Third, the Chancellor refused to give us a direct response to our question of whether he finds it fair for him and other administrators to be receiving salary increase while students are being told that there is simply not enough money to make ends meet and whether he would reject his salary increase as a means of standing in solidarity with the students on his campus if the plan were to be approved. Instead, the Chancellor avoided giving us a direct response and instead simply stated that he has no choice in the matter and that his salary is set according to the market. One student rightly yelled out “But you take that salary!” in direct response to the Chancellor’s attempt to brush off his responsibility and complicity. Not only does his response reflect the common trend of administrators using a business model to operate what is supposed to be a public institution. It is no wonder that the Regents and UC leadership do not find the privatization of our university as alarming as we students do.

Fourth, and finally, the Chancellor was wrong to flee from students. While some individuals have complained that students should not have yelled at the Chancellor while he tried to speak, it is clear that these individuals are ignorant of the history of activism in the UC and of basic organizing fundamentals. Moreover, these individuals likely lack empathy for the protestors, which are students and other individuals only genuinely interested in protecting the affordability and accessibility of the University and certainly also directly affected by any tuition increases. The Chancellor ought to assume a more serious leadership role in this situation by withdrawing his support for the tuition plan, acknowledging the mutual responsibility for this situation by the state and the university, and working with students to push for funding solutions that will actually fix the root of our funding problem—such as Proposition 13 reform and decreased spending on incarceration.

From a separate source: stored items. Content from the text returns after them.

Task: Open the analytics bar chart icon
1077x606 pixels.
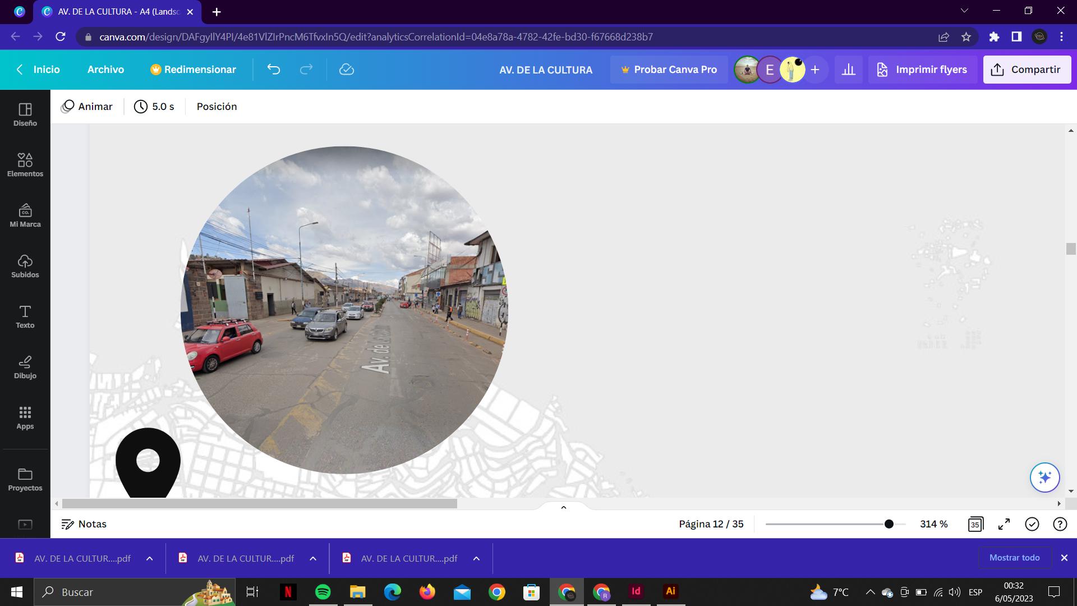Action: 849,70
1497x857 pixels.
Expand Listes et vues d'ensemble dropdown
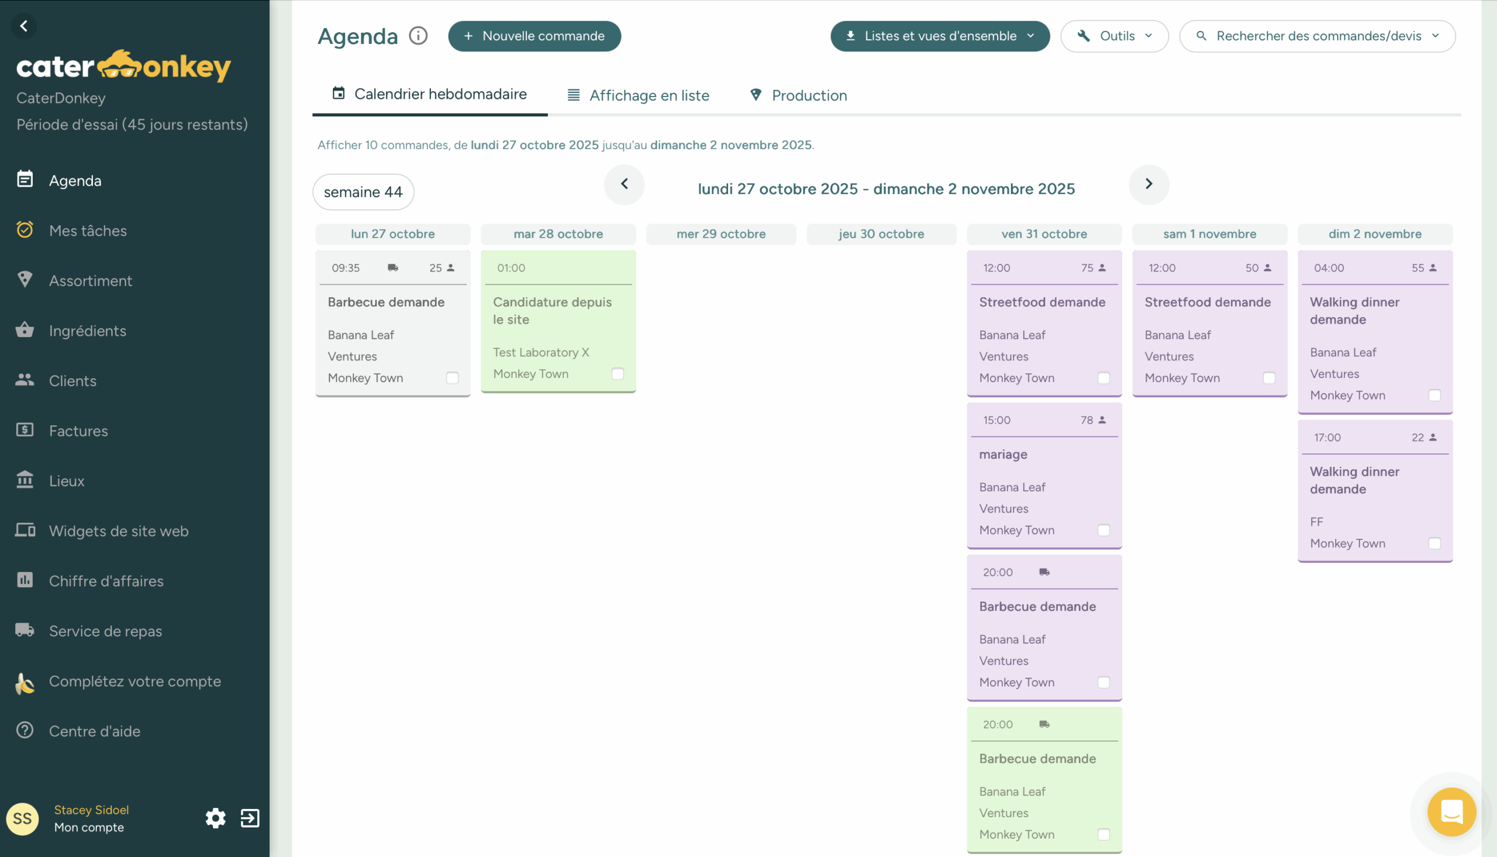click(939, 36)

Of course, this is a non-exhaustive list of reasons why Chancellor Wilcox is wrong to support the new UC tuition plan, especially in the way that he has done thus far. However, it is important that we think critically of the role that every individual has in perpetuating the shameful status quo in our university. We must not be afraid to challenge individuals in administrative leadership capacities. Rather, students must rise up collectively and be supportive of one another in our common fight for an affordable, accessible, and quality education at the University of California.